Phase 1 runs three helpers in parallel before human review:

where does this change touch?
does a helper already exist for this pattern?
what does the most-changed file actually do?

Then Phase 2 critiques the change with that context already attached.

That is a much better workflow than asking a model to stare at a diff in isolation and improvise confidence. It also matches the real problem: code review is not just about the changed lines. It is about the relationships around those lines.

This is exactly what I mean by environment design. The model did not get better because I found a magic sentence. It got better because I changed what it could perceive before it made claims.

Boundary: stop letting your agent guess at merges

lazygit is a terminal UI for git, not for the agent, but for you watching what it does. Run Claude Code in one tmux pane and lazygit in another: stage individual hunks, undo with z via reflog, and jump between worktrees. Spin up two agents on two branches in two worktrees with no conflicts and no context-switching.

The bigger win is zdiff3 conflict style. Default merge markers show only “ours” vs “theirs,” so the agent has to guess what the original code looked like. zdiff3 adds the common ancestor. Now the agent can reason about intent instead of flipping a coin.

Install:

brew install lazygit

Add to ~/.gitconfig:

[merge]
    conflictStyle = zdiff3

Press w in lazygit's branch panel to manage worktrees.

Boundary design is part of quality.

Verification: the codebase has to disagree quickly

One of the worst things about AI-generated code is how often it is locally plausible and globally wrong.

That is why I increasingly think strong types are one of the best forms of prompt engineering available. A typed interface narrows the space of valid nonsense. The compiler becomes part of the interaction loop.

Fast linting matters for the same reason. Speed determines whether feedback stays in the loop or gets skipped. If validation is heavy, the agent accumulates mistakes before correction. If it is cheap enough, the loop stays tight.

That is what I like about tools like oxc. They make discipline cheap enough that it actually happens.

Install:

npm install -D oxlint

Add to your pre-commit hook or lint-staged:

oxlint --fix .

Pair it with TypeScript typechecking as a second layer. oxc catches style. tsc catches logic.

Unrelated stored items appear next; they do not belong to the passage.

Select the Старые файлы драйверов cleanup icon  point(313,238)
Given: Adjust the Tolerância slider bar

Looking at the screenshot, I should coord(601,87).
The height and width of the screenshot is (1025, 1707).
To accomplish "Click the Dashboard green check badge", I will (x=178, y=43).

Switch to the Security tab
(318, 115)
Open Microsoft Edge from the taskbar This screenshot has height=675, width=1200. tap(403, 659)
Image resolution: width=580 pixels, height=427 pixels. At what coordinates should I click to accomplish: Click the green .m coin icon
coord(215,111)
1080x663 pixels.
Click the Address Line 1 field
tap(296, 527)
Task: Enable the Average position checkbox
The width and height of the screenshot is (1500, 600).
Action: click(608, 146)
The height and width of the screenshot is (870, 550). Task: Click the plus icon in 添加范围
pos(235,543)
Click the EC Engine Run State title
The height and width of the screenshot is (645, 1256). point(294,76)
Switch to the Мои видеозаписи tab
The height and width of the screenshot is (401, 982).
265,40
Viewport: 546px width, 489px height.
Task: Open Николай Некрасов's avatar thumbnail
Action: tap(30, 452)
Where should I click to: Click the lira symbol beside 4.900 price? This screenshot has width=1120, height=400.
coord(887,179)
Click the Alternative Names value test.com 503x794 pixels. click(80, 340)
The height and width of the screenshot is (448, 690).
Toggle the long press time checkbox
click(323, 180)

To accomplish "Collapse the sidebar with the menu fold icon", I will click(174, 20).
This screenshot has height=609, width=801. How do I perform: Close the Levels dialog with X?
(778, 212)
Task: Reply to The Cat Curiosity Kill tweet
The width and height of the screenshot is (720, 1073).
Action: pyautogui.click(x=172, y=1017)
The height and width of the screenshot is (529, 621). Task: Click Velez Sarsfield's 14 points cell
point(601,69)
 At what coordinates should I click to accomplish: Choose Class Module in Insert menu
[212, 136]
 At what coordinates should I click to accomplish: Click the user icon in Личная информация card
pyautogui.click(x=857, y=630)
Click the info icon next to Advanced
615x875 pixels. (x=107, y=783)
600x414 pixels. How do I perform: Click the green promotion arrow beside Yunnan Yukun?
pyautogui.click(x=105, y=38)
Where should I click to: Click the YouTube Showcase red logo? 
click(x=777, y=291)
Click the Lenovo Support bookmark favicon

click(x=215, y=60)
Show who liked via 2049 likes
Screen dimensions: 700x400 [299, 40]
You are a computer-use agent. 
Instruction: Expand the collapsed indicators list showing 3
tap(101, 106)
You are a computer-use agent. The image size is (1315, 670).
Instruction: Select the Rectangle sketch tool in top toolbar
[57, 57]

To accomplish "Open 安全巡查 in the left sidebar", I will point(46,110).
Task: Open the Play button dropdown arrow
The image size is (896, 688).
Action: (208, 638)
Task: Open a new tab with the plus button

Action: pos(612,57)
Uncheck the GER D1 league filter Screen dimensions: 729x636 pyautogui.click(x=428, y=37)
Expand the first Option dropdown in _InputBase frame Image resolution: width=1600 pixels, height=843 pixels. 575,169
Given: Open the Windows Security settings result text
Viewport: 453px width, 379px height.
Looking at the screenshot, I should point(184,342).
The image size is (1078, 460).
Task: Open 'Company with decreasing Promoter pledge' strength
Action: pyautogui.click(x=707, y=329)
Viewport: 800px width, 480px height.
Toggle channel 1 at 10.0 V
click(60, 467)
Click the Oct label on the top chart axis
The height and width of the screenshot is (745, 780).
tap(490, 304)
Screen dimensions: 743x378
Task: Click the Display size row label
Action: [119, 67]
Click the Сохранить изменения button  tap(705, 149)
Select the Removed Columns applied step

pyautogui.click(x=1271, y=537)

The easiest way to improve agent output is to make the environment disagree faster.

Close the loop without leaving the terminal

gh is what turns your agent from “writes code” into “ships code.”

The full loop is straightforward:

gh issue view 123
agent fixes the bug
gh pr create --fill
gh run watch --exit-status
if CI fails, gh run view <id> --log-failed

That last flag matters because it returns only the failing log lines, not 10,000 lines of passing tests.

Useful patterns:

gh api repos/{owner}/{repo}/whatever --jq '.field'
every gh command supports --json

If you only fix three things

If you want the highest-leverage changes first, do these:

make search gitignore-aware with ripgrep and fd
make review legible with bat, delta, and smaller structured inputs
keep fast machine feedback in the loop with linting and typechecking

Everything else compounds on top of that.

The real distinction

The mistake is thinking coding agents are mostly prompt systems.

In practice they are operating systems running inside an environment.

Their quality depends on:

what they can perceive
how state is represented
how quickly they are corrected
what boundaries they operate inside

That is why the same model can look brilliant in one repo and incompetent in another.

The difference is often not the prompt. It is the environment.

What made my coding agents better was not one better instruction block.

It was making the environment less noisy, the diffs more legible, the outputs more structured, the validation faster, and the operating boundary tighter.

The easiest way to make a model look smarter is often to stop making it work in the dark.